Je reprends ici les erreurs factuelles de cet article, et elles sont (trop) nombreuses. Il est regrettable que l’auteure ne m’ait pas consulté sur son texte, car je les lui aurais signalé et elle aurait pu les corriger. Certaines de ses erreurs sont mineures par rapport à l’économie de l’article, mais d’autres non et déforment de manière grave la réalité. Il y a aussi des approximations qui sont gênantes par ce qu’elles pourraient induire. Mme Bacqué procède au mieux par approximations, au pire par insinuations détestables. Ce sont de telles pratiques qui ont contribué au discrédit dont souffre le journalisme, et en France tout particulièrement[1]. Je laisse donc ici le lecteur se faire une opinion:

  • Le chapeau de l’article donne le ton de ce dernier et annonce les inexactitudes. Je ne « côtoie » pas la nomenklatura russe car cette dernière n’existe pas.
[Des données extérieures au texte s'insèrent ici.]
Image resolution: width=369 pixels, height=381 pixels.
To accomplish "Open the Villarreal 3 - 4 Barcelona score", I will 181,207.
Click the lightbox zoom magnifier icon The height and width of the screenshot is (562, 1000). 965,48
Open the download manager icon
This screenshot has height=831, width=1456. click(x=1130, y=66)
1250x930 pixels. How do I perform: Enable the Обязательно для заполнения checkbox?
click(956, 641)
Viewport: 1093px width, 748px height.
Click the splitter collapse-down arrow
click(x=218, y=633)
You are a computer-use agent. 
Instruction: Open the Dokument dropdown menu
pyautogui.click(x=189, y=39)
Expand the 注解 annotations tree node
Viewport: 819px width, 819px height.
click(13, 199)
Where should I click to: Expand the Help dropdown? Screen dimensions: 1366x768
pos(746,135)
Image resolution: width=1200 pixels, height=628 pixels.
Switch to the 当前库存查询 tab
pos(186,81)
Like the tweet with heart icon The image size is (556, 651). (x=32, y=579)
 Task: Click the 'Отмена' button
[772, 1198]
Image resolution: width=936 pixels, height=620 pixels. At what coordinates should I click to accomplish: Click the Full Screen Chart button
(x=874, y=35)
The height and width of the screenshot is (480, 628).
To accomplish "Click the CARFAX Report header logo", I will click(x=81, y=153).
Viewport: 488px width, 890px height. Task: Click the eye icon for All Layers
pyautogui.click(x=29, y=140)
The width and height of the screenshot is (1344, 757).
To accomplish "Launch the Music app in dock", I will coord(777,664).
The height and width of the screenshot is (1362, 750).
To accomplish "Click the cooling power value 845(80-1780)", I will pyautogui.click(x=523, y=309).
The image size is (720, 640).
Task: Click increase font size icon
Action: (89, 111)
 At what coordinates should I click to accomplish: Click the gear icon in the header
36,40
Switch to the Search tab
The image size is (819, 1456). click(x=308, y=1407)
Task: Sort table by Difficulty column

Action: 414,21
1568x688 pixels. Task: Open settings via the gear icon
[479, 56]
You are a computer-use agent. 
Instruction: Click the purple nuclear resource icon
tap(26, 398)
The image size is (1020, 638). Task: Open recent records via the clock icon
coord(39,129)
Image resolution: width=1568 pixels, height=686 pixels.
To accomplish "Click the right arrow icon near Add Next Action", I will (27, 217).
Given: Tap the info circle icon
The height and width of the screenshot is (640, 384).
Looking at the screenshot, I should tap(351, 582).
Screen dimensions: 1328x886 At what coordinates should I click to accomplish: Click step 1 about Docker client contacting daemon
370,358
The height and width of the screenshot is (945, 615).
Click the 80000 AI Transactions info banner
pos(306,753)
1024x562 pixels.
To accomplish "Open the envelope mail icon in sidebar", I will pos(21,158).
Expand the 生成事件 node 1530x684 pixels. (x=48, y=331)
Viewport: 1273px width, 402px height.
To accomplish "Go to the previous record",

On peut parler de « l’élite » ou des oligarques mais le terme de nomenklatura, qui est employé à la fois dans le « chapeau » comme dans le corps du texte est largement inexact car il ne s’applique qu’au système soviétique. Pour qu’il y ait une « nomenklatura » il faut un parti unique à la soviétique. Je ne côtoie donc pas cette « nomenklatura » ni même « l’élite » à la Moskovskaya Shkola Ekonomiki. Cette formule est en réalité injurieuse pour cette institution qui n’est pas un club d’oligarques ou de l’élite russe mais une institution universitaire d’excellence. La MSE est un département de l’Université de Moscou (MGU) avec 350 étudiants en licence, une centaine en Master et une vingtaine dans l’aspirantura autrement dit préparant l’équivalent de l’ancienne thèse de 3ème cycle en France. Les collègues que je côtoie sont des économistes et des mathématiciens réputés, certains sont membres (à titre plein ou comme « membres-correspondants ») de l’Académie des Sciences de Russie. Je suis un ami personnel de certains comme Alexandre Nékipelov (le directeur de la MSE), que je connais depuis 1993 ou Sergey Shakin, son numéro deux. L’auteure aurait pu se donner la peine d’aller sur le site de la MSE-MGU (en russe et en anglais), et elle aurait vu que j’y côtoie aussi des collègues américains comme les professeurs James Galbraith, Mike Intriligator, ou néerlandais comme le professeur Mike Ellman.
  • Par ailleurs je n’enseigne pas « plusieurs semaines par an » à la MSE-MGU mais une semaine par an en tout et pour tout. L’auteur semble avoir confondu, en dépit de ce que je lui avait dit, le travail de recherche que je conduis avec des chercheurs de l’Académie des Sciences (et en particulier de l’INP-RAN du professeur Viktor Ivanter) et mon travail à la MSE-MGU.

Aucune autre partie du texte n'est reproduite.